### [Exercise details]
Print the lines of the records word for word, from the line containing "You are a GUI" up to and including the line containing "click(559, 223)", and leave the pictures out.

### [Data for this exercise]

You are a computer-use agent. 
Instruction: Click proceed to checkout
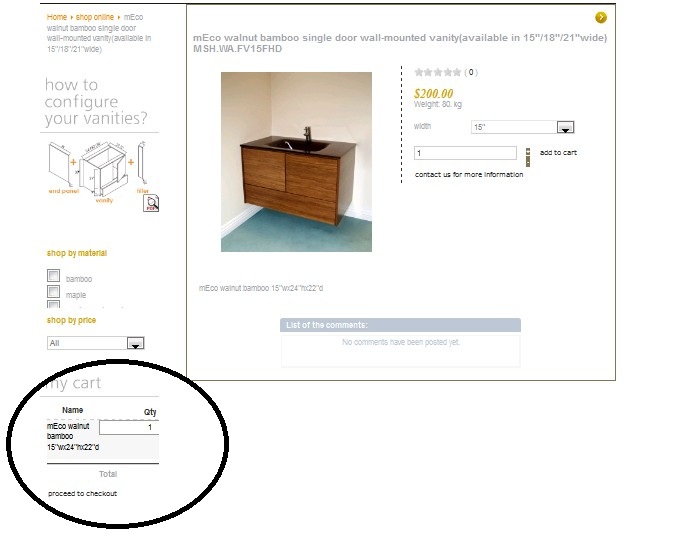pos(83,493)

* * *

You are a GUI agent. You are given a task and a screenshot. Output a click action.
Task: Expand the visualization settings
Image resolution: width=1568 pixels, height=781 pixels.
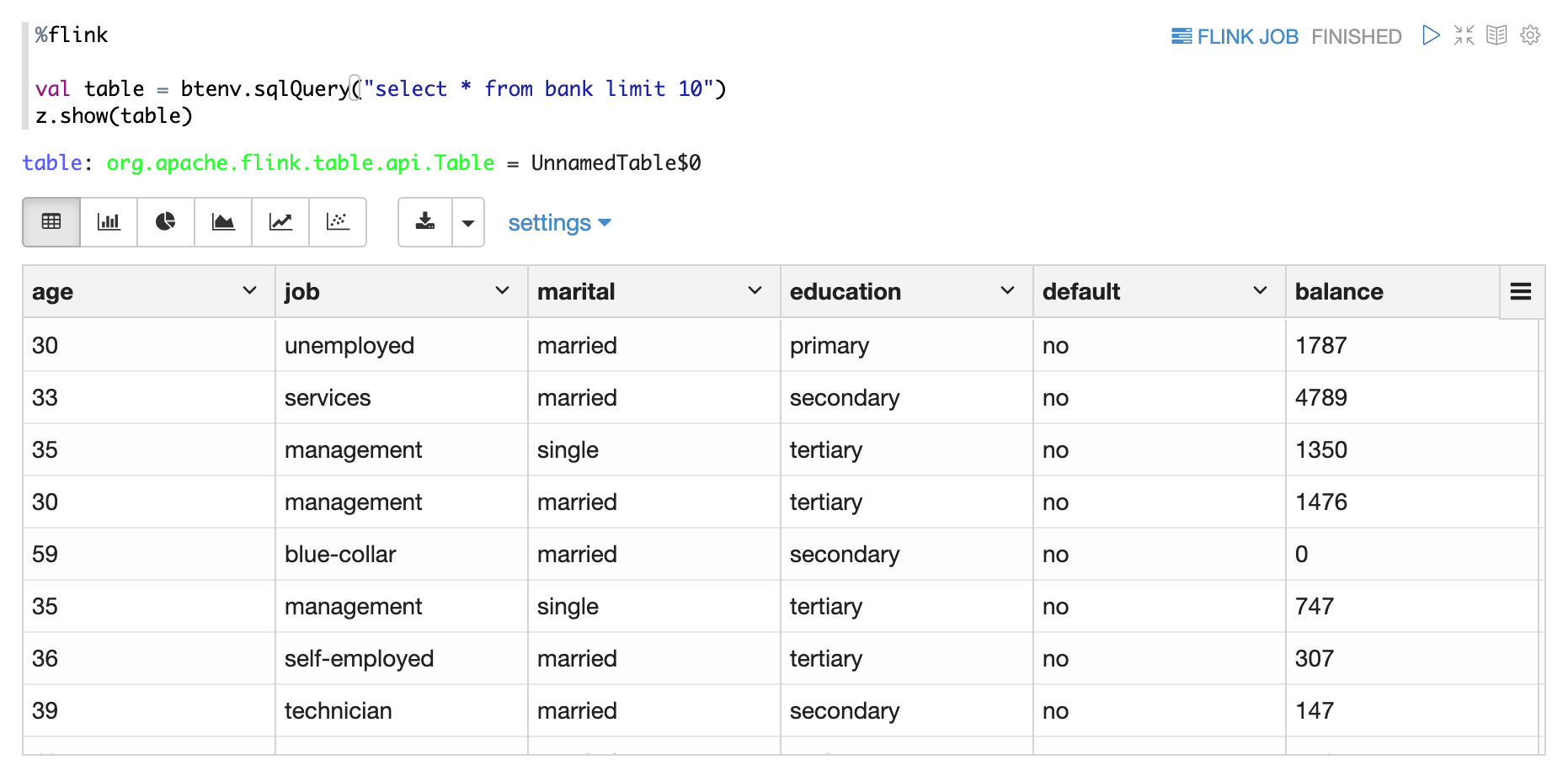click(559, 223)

---

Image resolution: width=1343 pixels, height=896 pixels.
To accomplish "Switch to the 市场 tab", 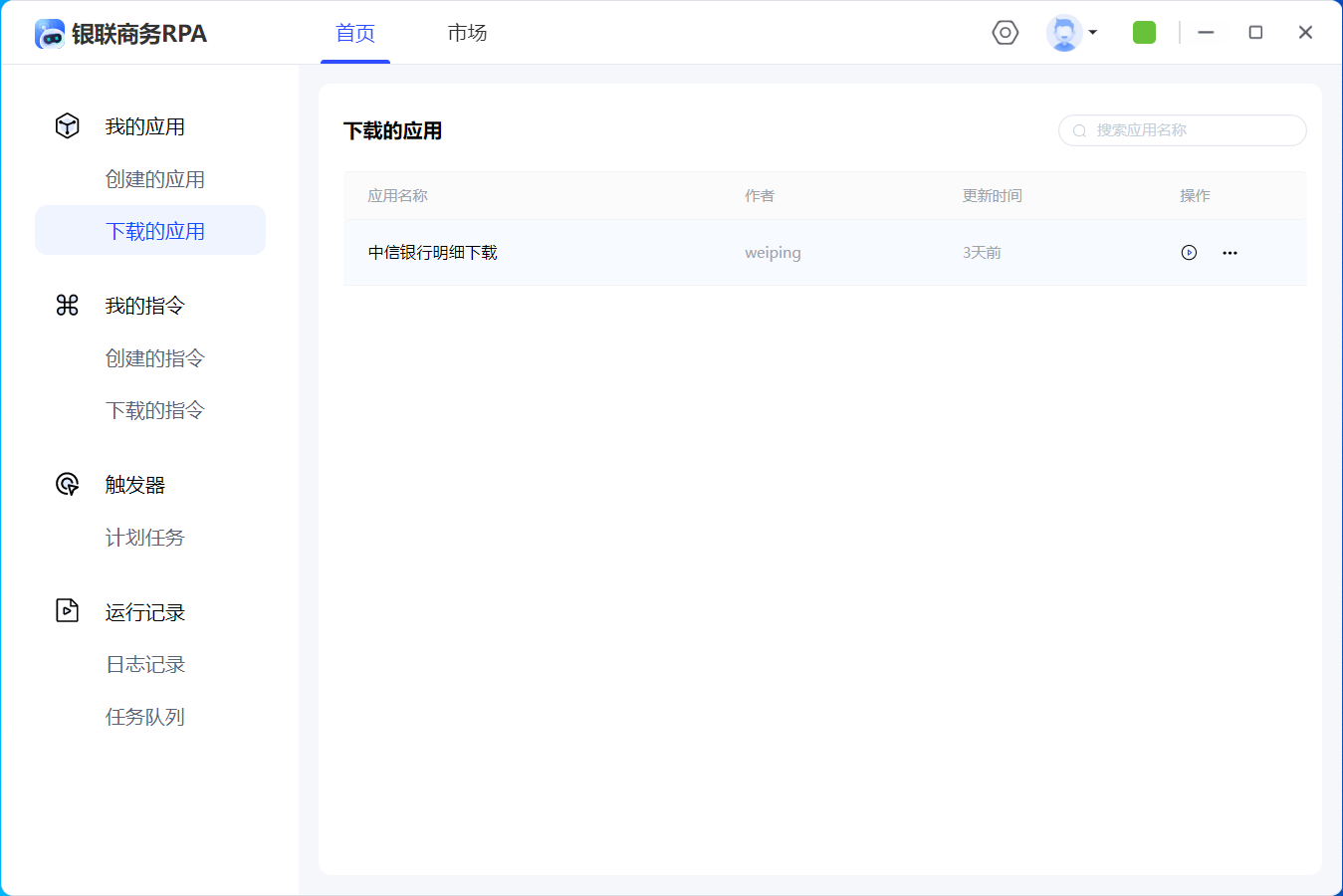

### [The solution]
You are a GUI agent. You are given a task and a screenshot. Output a click action.
Task: Expand the visualization settings
Image resolution: width=1568 pixels, height=781 pixels.
click(559, 223)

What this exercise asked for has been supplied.